§ **SHORT PROBLEM**
Reproduce every line of the following listing verbatim, from the first entry through the last.

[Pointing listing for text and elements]
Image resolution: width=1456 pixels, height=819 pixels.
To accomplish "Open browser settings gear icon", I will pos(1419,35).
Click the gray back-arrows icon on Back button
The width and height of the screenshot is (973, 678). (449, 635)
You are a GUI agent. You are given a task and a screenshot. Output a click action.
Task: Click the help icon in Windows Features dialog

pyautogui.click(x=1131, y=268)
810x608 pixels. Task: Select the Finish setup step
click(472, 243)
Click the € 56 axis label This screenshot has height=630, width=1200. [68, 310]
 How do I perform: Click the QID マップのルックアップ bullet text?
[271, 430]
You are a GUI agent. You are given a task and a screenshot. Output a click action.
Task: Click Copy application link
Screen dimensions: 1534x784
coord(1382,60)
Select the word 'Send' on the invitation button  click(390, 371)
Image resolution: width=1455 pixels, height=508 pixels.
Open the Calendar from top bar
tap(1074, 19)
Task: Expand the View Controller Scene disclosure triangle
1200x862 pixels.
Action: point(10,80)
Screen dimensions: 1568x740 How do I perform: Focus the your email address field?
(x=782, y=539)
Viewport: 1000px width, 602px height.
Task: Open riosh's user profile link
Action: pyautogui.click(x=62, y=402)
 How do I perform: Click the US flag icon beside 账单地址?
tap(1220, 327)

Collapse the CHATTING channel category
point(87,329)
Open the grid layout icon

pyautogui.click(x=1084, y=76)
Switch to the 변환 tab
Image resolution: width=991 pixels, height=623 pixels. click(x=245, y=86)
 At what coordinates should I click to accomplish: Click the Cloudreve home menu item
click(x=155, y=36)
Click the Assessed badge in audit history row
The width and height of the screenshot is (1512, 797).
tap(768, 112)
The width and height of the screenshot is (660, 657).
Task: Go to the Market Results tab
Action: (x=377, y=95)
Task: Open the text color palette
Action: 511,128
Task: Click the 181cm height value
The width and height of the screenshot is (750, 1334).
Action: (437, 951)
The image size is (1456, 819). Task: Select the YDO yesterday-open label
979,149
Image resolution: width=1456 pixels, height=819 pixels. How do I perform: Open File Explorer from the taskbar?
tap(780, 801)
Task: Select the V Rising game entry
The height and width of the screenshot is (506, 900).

§ **REPLY**
Image resolution: width=1456 pixels, height=819 pixels.
To accomplish "Open browser settings gear icon", I will pos(1419,35).
Click the gray back-arrows icon on Back button
The width and height of the screenshot is (973, 678). (449, 635)
You are a GUI agent. You are given a task and a screenshot. Output a click action.
Task: Click the help icon in Windows Features dialog

pyautogui.click(x=1131, y=268)
810x608 pixels. Task: Select the Finish setup step
click(472, 243)
Click the € 56 axis label This screenshot has height=630, width=1200. [68, 310]
 How do I perform: Click the QID マップのルックアップ bullet text?
[271, 430]
You are a GUI agent. You are given a task and a screenshot. Output a click action.
Task: Click Copy application link
Screen dimensions: 1534x784
coord(1382,60)
Select the word 'Send' on the invitation button  click(390, 371)
Image resolution: width=1455 pixels, height=508 pixels.
Open the Calendar from top bar
tap(1074, 19)
Task: Expand the View Controller Scene disclosure triangle
1200x862 pixels.
Action: point(10,80)
Screen dimensions: 1568x740 How do I perform: Focus the your email address field?
(x=782, y=539)
Viewport: 1000px width, 602px height.
Task: Open riosh's user profile link
Action: pyautogui.click(x=62, y=402)
 How do I perform: Click the US flag icon beside 账单地址?
tap(1220, 327)

Collapse the CHATTING channel category
point(87,329)
Open the grid layout icon

pyautogui.click(x=1084, y=76)
Switch to the 변환 tab
Image resolution: width=991 pixels, height=623 pixels. click(x=245, y=86)
 At what coordinates should I click to accomplish: Click the Cloudreve home menu item
click(x=155, y=36)
Click the Assessed badge in audit history row
The width and height of the screenshot is (1512, 797).
tap(768, 112)
The width and height of the screenshot is (660, 657).
Task: Go to the Market Results tab
Action: (x=377, y=95)
Task: Open the text color palette
Action: 511,128
Task: Click the 181cm height value
The width and height of the screenshot is (750, 1334).
Action: (437, 951)
The image size is (1456, 819). Task: Select the YDO yesterday-open label
979,149
Image resolution: width=1456 pixels, height=819 pixels. How do I perform: Open File Explorer from the taskbar?
tap(780, 801)
Task: Select the V Rising game entry
The height and width of the screenshot is (506, 900).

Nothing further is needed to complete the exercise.